It also helped him pick a lane. Whereas he originally thought about law school, the injury got him thinking about journalism. He changed majors, landed a job at the now-defunct Columbia Record, and meanwhile convinced the USC athletics department to make him assistant sports information director under Don Barton.
“My journalism school teachers were great,” he says. “Let me tell you what they did when they saw I changed majors and I'm working at the paper. The managing editor comes over, and he says, ‘We've gotten together and we're going to help you along a little bit. We're going to grade you about what you do on this paper every day, but we’re going to be tough as hell on you.’ ”
And it was hell, though not because of the work. Humpy Wheeler was never afraid of work; he held down multiple jobs his whole life, going back to his mill town childhood when he opened his own bicycle repair shop, mowed lawns and got his first bylines cranking out copy for The Belmont Banner. “I wrote whatever I wanted,” he says, “but mostly about racing because it got me a ticket to the race.”

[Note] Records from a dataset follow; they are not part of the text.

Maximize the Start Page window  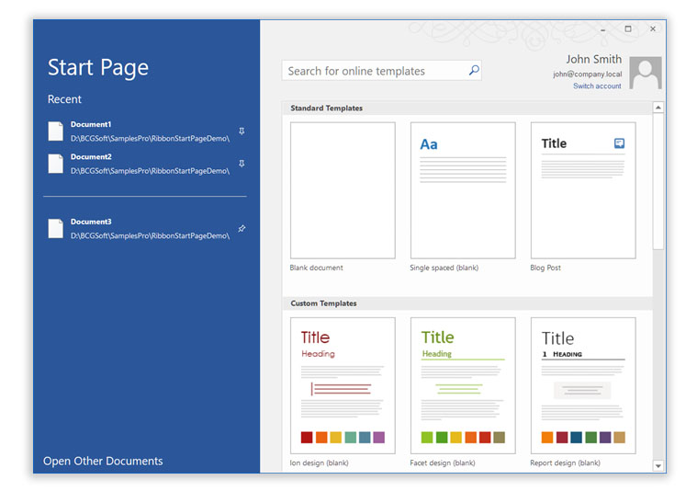pos(628,29)
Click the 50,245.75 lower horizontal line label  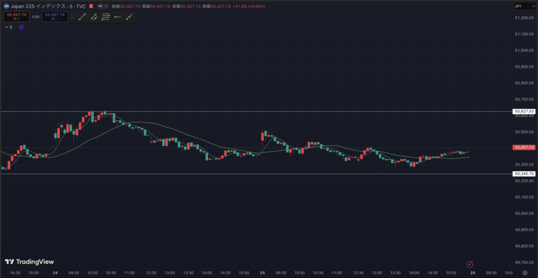tap(524, 173)
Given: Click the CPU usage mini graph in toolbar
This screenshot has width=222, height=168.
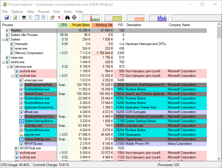Looking at the screenshot, I should coord(91,18).
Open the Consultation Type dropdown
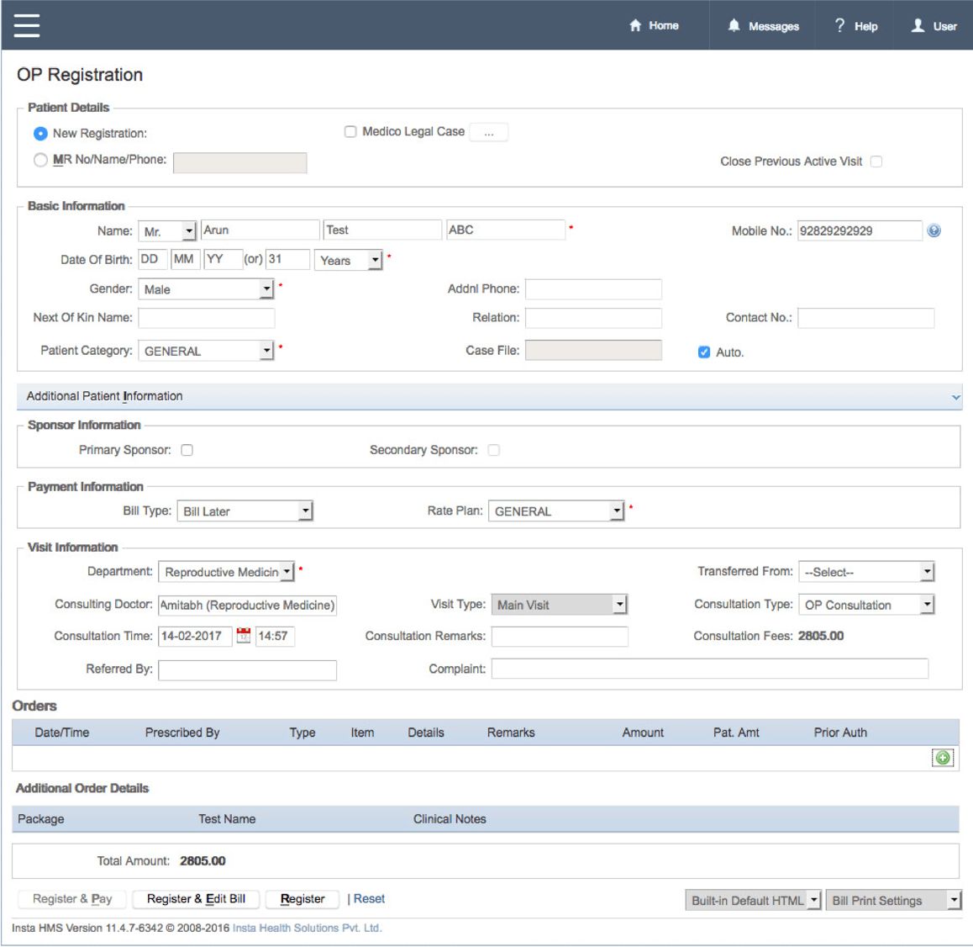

No, the reporter gig was hell for Humpy because he missed the action. It hurt watching the Gamecocks from the press box when he longed to be in the game — “I wanted to be down there so bad because I could only hit those typewriter keys so hard!” he says with a laugh — but he gained the experience he needed to chase a new dream.
He graduated and worked for a while in newspapers and in television, but he still missed the thrill. He found it at the track, opened his own, had his share of wrecks, and not just the exciting kind. He even gave it a go as a driver himself, though he says he wasn’t any good. Eventually, he made the big time, the Charlotte Motor Speedway, and never looked back — except to spin a colorful yarn or offer a bit of homespun wisdom.
“When you have a race and nobody comes or whatever, you go down in a hole. That’s just normal,” he says. “Successful people just keep digging until they get back out.”